Fluoxetine mitigates hypothermia and inflammatory responses in lipopolysaccharide-induced systemic inflammation: Insights into serotonergic and hypothalamic thermoregulatory mechanisms

An abnormally elevated mortality rate is evident in cases of sepsis. To study specific mechanisms of sepsis experimentally, lipopolysaccharide (LPS) systemically administered has been used as a model, in which an exaggerated immune response, neurochemistry settings, and fever following hypothermia take place. Notably, systemic inflammation (SI) can modulate the central serotonergic pathways and being influenced by it. This influence extends to the hypothalamus, which holds a hierarchical significance in the control of body temperature (Tb). This study investigates the potential impact of orally administered fluoxetine (FLX), a selective serotonin reuptake inhibitor (SSRI) given orally for 7 days before on LPS-induced SI (1.5 mg/kg, i.v.) in rats. The assessment involved monitoring Tb, heat loss index (HLI), along non-shivering thermogenesis assessed by oxygen consumption. Cytokine levels in the spleen and blood, along with nitric oxide (NO), and prostaglandins (PGs) E₂ and D_2, levels were also measured.
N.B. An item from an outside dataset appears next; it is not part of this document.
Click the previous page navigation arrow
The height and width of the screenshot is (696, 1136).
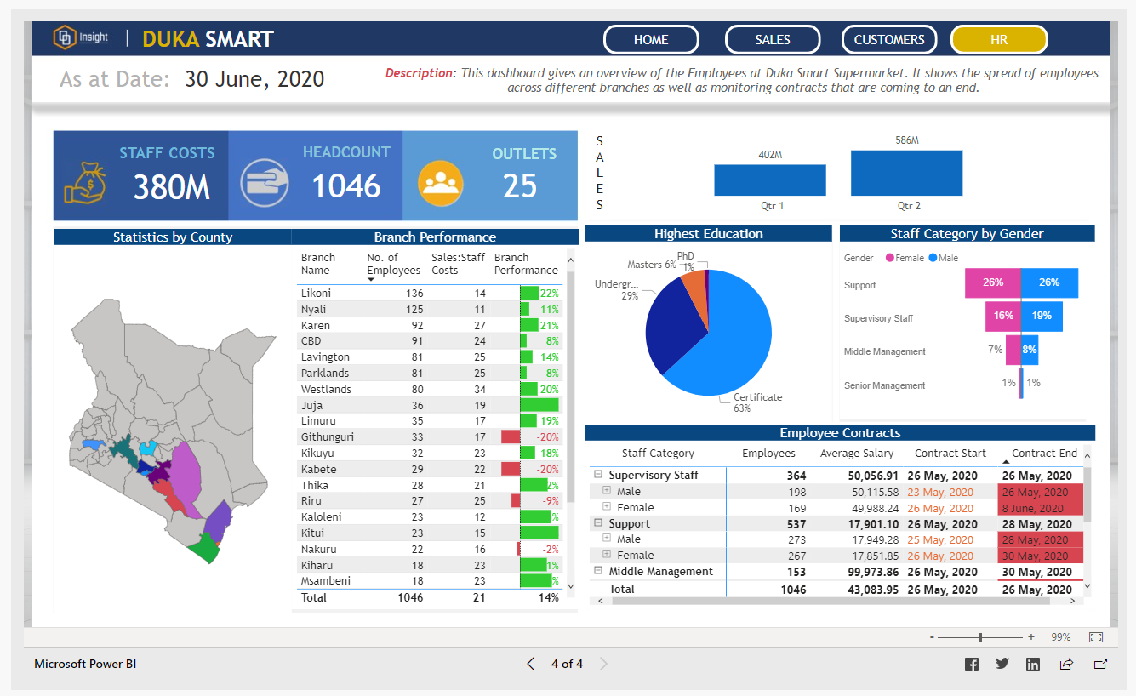530,664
The findings reveal increased plasma NO, cytokines in plasma and spleen, and hypothalamus PGE₂ levels during SI. Interestingly, FLX mitigated LPS-induced hypothermia, accompanied by a reduction in plasma and splenic NO, interleukins (IL) 6, and 10. Additionally, the results align with the hypothesis that hypothermia, blunted by FLX, develops in fact in a regulated form, as an adaptive strategy.